Segment Open
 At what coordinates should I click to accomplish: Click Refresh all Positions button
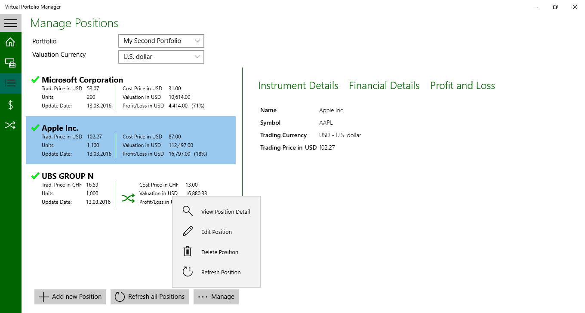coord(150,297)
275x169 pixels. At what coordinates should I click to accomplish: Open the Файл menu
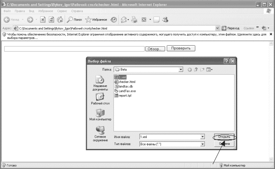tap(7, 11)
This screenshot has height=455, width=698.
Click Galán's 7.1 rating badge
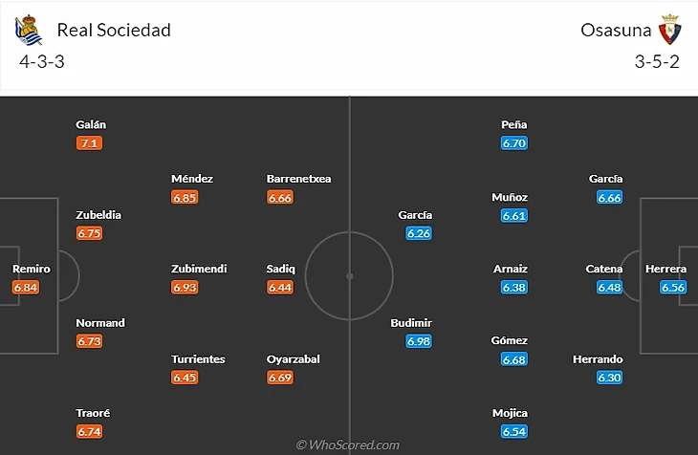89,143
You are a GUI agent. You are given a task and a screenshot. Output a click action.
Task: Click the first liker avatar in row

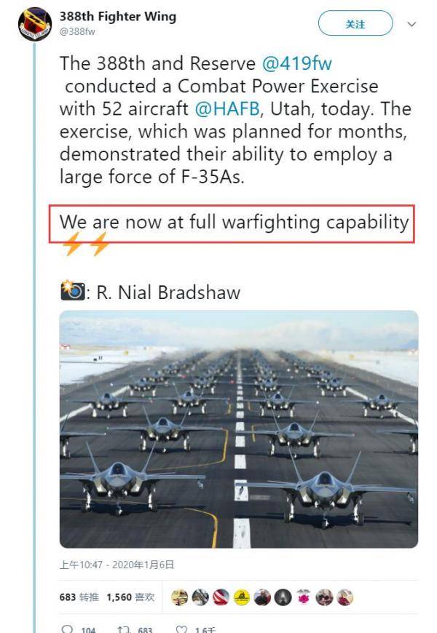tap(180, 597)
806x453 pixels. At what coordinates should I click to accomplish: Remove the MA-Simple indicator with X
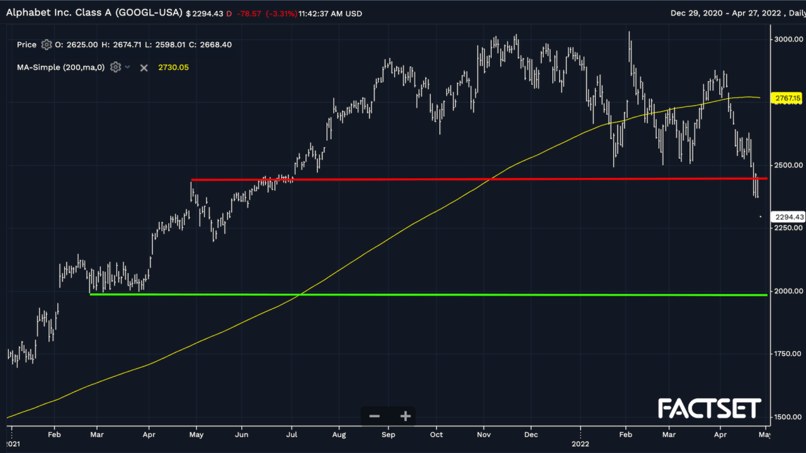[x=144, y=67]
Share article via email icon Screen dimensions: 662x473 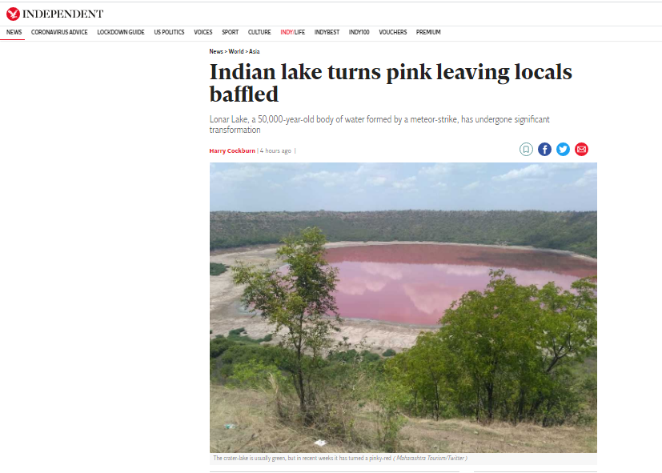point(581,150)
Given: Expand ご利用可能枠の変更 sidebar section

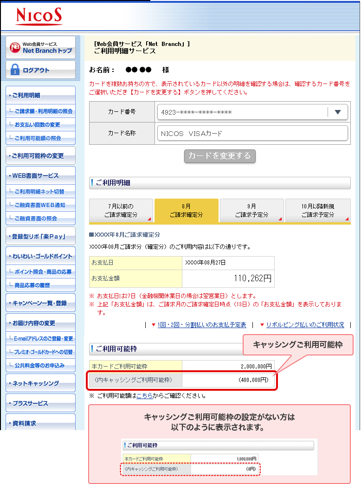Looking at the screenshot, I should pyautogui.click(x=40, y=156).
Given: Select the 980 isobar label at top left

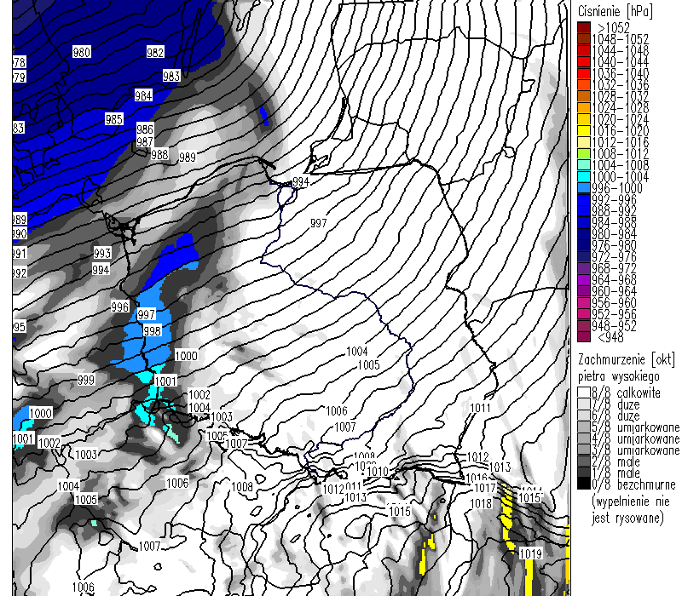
Segment Closed
§ **BRIEF**: The response is to contain exactly the lines from the beginning of the data through the line containing "You are a GUI", both ends included, and nothing else; omit the pictures.

§ **WRITTEN REPLY**:
 At what coordinates should I click to accomplish: Click Refresh all Positions button
coord(150,297)
275x169 pixels. At what coordinates should I click to accomplish: Open the Файл menu
tap(7, 11)
This screenshot has height=455, width=698.
Click Galán's 7.1 rating badge
89,143
You are a GUI agent. You are given a task and a screenshot. Output a click action.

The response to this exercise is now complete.